‘Diálogo – novo nome da caridade’. Esta é, sem dúvida, uma das afirmativas mais conhecidas do pontificado de João Paulo II, da qual, que eu saiba, ninguém discorda.
No entanto, há diálogo e diálogo, como há amor e amor. Há, por exemplo, o diálogo dos dois surdos. É aquele no qual um dos interlocutores lê o jornal do dia e o outro mantém um olho na TV e o outro no controle remoto:
– “Foi tudo bem hoje?”
– “Hum? … Hum! Tudo bem…”
– “Nossa! Outro acidente, você viu?”
– “Foi, né…”
E os dois, que, na verdade, nunca saíram do seu próprio mundo, mergulham, sem disfarces, de volta às suas profundezas egoístas.
Há o diálogo entre o surdo e o que fala demais e, se fala muito, é porque tem imensa necessidade de ser ouvido. Tanto, que o falador até finge não perceber que o outro não está interessado nele. É uma questão de falta de interesse na pessoa, não só no assunto. Se fosse outra pessoa, qualquer assunto seria interessante.
– “Hoje aconteceu uma coisa incrível!”
– …
– “Tatatá, tatatá, tatatá…”
– “Hum…”, faz que responde o surdo, sem levantar o olhar.
– “Sabe o que eu acho?”
– …
– “Tatatá, tatatá, tatatá…”
E o surdo se afasta, sem perceber que deixou sozinho aquele com quem jamais havia estado.
Existe ainda o diálogo do solitário com a própria imaginação, com os próprios pensamentos e sentimentos que nem sempre coincidem com a realidade do outro. É o caso do diálogo entre eu e alguém, no qual eu assumo o papel dos dois interlocutores… acabo desistindo de dialogar.

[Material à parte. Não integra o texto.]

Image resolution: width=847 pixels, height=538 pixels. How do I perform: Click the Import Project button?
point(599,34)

-“Puxa, eu queria tanto ir, eu chegaria lá e diria… Mas eu tenho certeza de que ela nem vai ligar… nem vai abrir a porta, a não ser que eu mande aquela amiga dela chamar e entre junto…Aí ela vai dizer: “Ah, você veio também…” Aí vai dar aquela olhada de “preferia-que-você não tivesse-vindo-ela” Aí eu vou ficar arrasada… Ai meu Deus, não adianta… Já estou começando a chorar agora! É melhor não ir… afinal, não faz diferença mesmo… ela nem vai notar que eu não fui.

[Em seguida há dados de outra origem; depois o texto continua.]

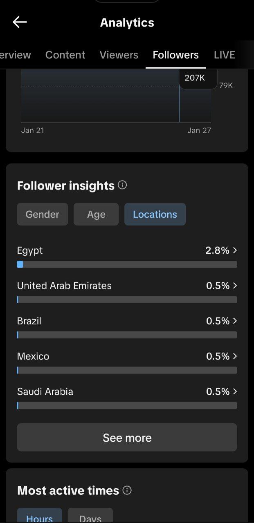Select the Hours button
The width and height of the screenshot is (254, 523).
click(39, 516)
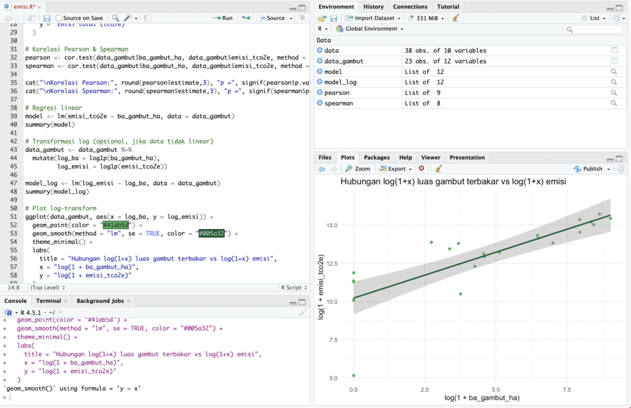Open find/replace with the magnifier icon
Viewport: 631px width, 408px height.
[x=116, y=18]
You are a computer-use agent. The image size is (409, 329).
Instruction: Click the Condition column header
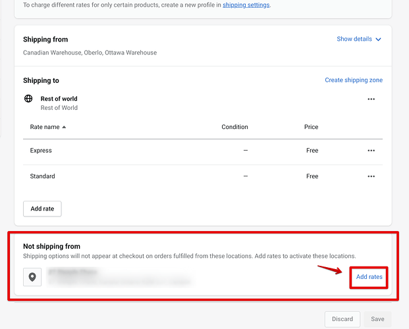[234, 127]
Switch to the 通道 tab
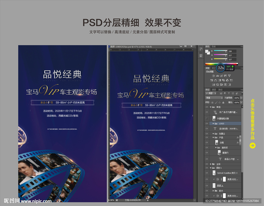The width and height of the screenshot is (264, 206). click(x=214, y=89)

Existe, ainda, o diálogo que parece mais não é. É aquele em que a pessoa não só se cala para ouvir, mas, aparentemente, escuta. Tem o ar acolhedor, balança assertivamente a cabeça, até reage com expressões faciais ao que o outro diz, chega mesmo a dizer uma palavrinha aqui, a soltar uma interjeição ali, mas, em seu coração, já tem pronto o que vai dizer, já tem a idéia feita, pré-concebida, pensada antes do diálogo começar, sem levar em conta o que seria dito pelo outro. Em geral, depois de muito “escutar” a resposta será:
– “Entendo o que você disse, e até acolho e concordo com muitas coisas, mas…” e descarrega o que já trazia na algibeira.

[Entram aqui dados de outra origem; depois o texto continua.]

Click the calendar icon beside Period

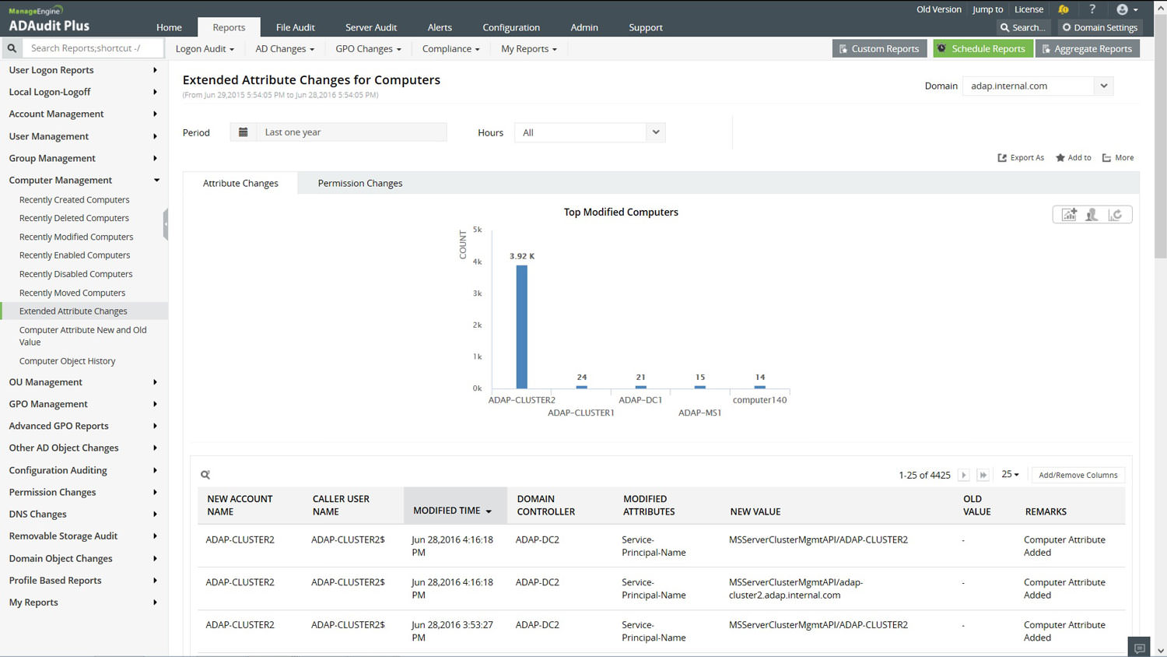[x=243, y=132]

Parece caridade, mas não é. Parece escuta, mas não é. Parece acolhida, mas não é. Parece diálogo, mas não é.
O diálogo-novo-nome-da-caridade é fácil de identificar. Com o coração – não é verdade que a gente “sente” quando é autêntico? – mas também com a razão. O diálogo-caridade acolhe ‘de verdade’, com sinceridade profunda, a pessoa inteira e tudo o que ela quer dizer. Respeita a opinião do interlocutor e, paciente, não busca os próprios interesses, mas os do outro. Além disso, não se irrita, nem se impõe, orgulhoso, mas, humilde, busca a justiça da vontade de Deus e se alegra com a verdade a que ambos, juntos, chegam. Com o rosto alegre e sem fingimento, tudo crê, tudo espera, tudo suporta. Este diálogo, este sim, é o novo nome da caridade.
– “Ave!”, disse o anjo.
” Maria perturbou-se… ” e, porque o diálogo-caridade está atento ao menor movimento da alma, o anjo pôde responder:
– “Não temas!”
E, como quem se sente acolhido não tem medo de expressar-se com liberdade:
– “Como se fará?”
Pela ladeira da acolhida, desce, depressa, o amor:
– “A Deus nada é impossível!”
Fruto e razão de todo diálogo-caridade, o Verbo, diálogo do Pai com o homem, acolhe-nos inteiramente, ainda em nosso pecado, e responde ao nosso clamor milenar. Faz-se o “sim” absoluto do Pai.
Você entendeu? Acolheu? Jóia! Agora é a sua vez. Responda. Ressuscite.